08-25-2015Article

Employment Law October 2015

No claim to damages for parties harmed by an unlawful strike?

BAG, judgment dated 25.8.2015 – 1 AZR 754/13
BAG, judgment dated 25.8.2015 – 1 AZR 875/13


Germany is currently experiencing a renaissance of the strike culture. Our economic processes are dependent on close interlinking between different companies, service providers and suppliers. This close interlinking makes the processes highly susceptible to disruption. In the past, this situation has been skillfully exploited for example by IG Metall, who – in order to protect the strike fund – has organized strikes at key suppliers with small workforces, in order to hit the automotive industry as a whole.

Today, we are witnessing how small trade unions representing specific professional groups are calling on their (limited number of) members to strike and causing enormous effects as a result. Here, pressure is also applied specifically on the employer through the fact that the strike affects a large number of persons (commuters, business travelers, holiday travelers, goods transport, supplies of goods to industrial customers etc.).

Strike as legitimate weapon in industrial disputes

A strike, i. e. the downing of tools as such, can trigger claims for damages on the part of those affected. A (lawful) strike is however justified under Art. 9 Subsection 3 Basic Law. In such cases, the trade union and the strikers are therefore protected against claims for damages. Even if the lawmaker has thus far not found the energy to regulate these questions, the case law of the BAG (Federal Labor Court) and BVerfG (Federal Constitutional Court) has been clear for decades. An unlawful strike does not enjoy this protection. It can be forbidden by a court and results in obligations of the trade union and the strikers to provide damages – at least with respect to the victims of the strike.

BAG: No damages for third parties affected

In two decisions dated August 25, 2015, the BAG has now rejected a claim to damages for companies affected by an unlawful strike against another company. In one of the two cases, the air traffic controller union (GdF) had gone on strike at Stuttgart airport, with the result that numerous flights of various airlines were cancelled. In the second case, the GdF had announced a strike. The mere announcement resulted in a fall in bookings and flights were cancelled. In both cases, the strikes were stopped or forbidden completely by court decisions. Both cases thus constituted unlawful withdrawal of labor. In a press release (the precise reasons are not yet available), the BAG rejects interfer-ence in the commercial operations of the airlines concerned. In each case, the strike by the GdF was aimed solely at the German Air Traffic Control Service (DFS).

Summary

The decisions of the BAG give rise to questions.
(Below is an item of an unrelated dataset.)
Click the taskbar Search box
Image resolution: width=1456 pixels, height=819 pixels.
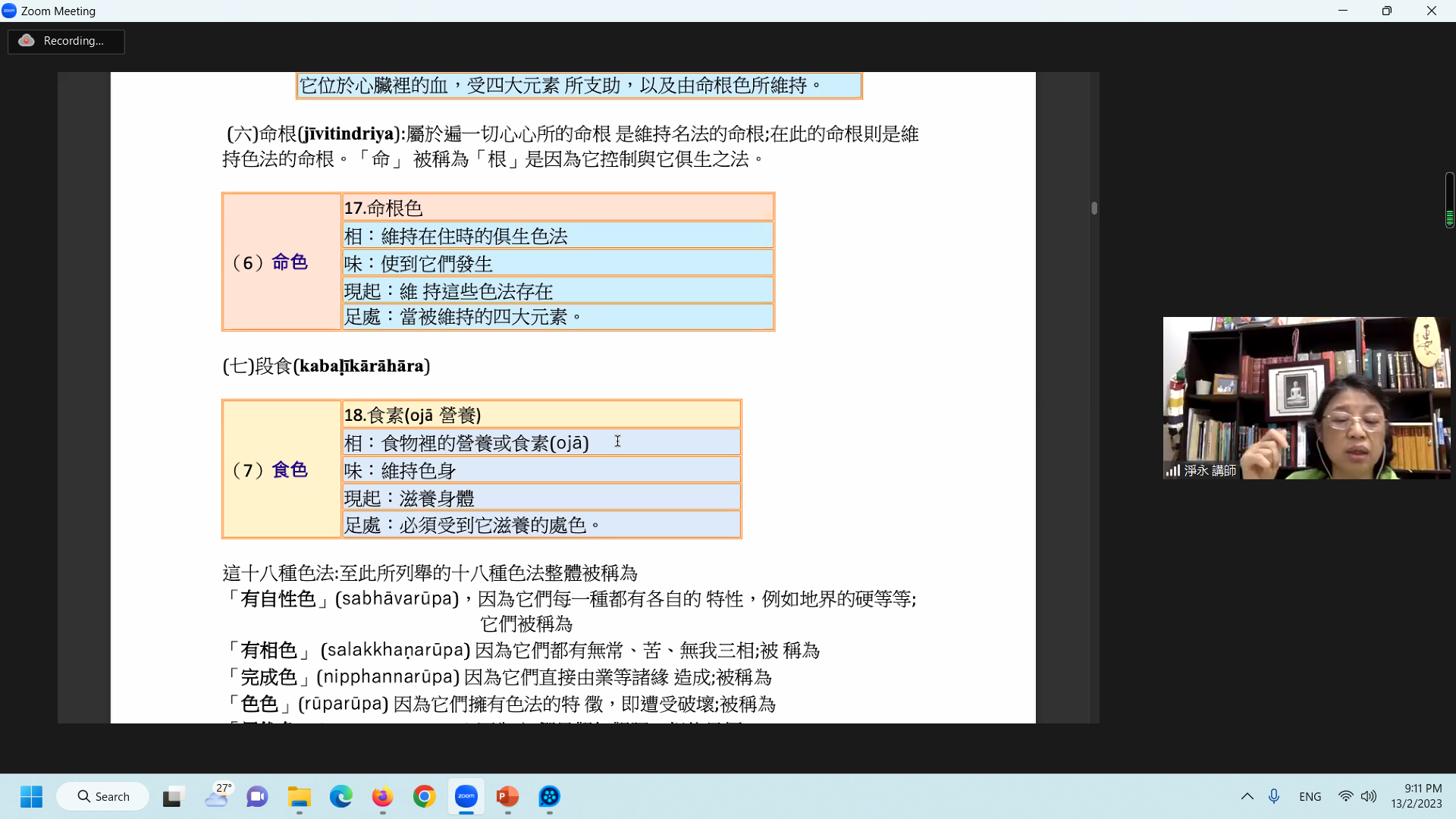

Should a decisive factor in terms of the obligation to pay damages really be whether the trade union directed its strike only against the DFS or also against airline companies and travelers? Particularly in the case of air traffic controllers, a strike necessarily impairs air traffic. It may be worth considering protecting trade unions against existential angst in this way. However, any such privileging of liability is alien to the system and would necessitate legislative intervention. Privileging of liability would only be acceptable if accompanied by a restriction of the right to strike – for example as in Italy -, and periods of advance notification and emergency services would have to be ensured. As the law stands however, this privileging of trade unions is not apparent.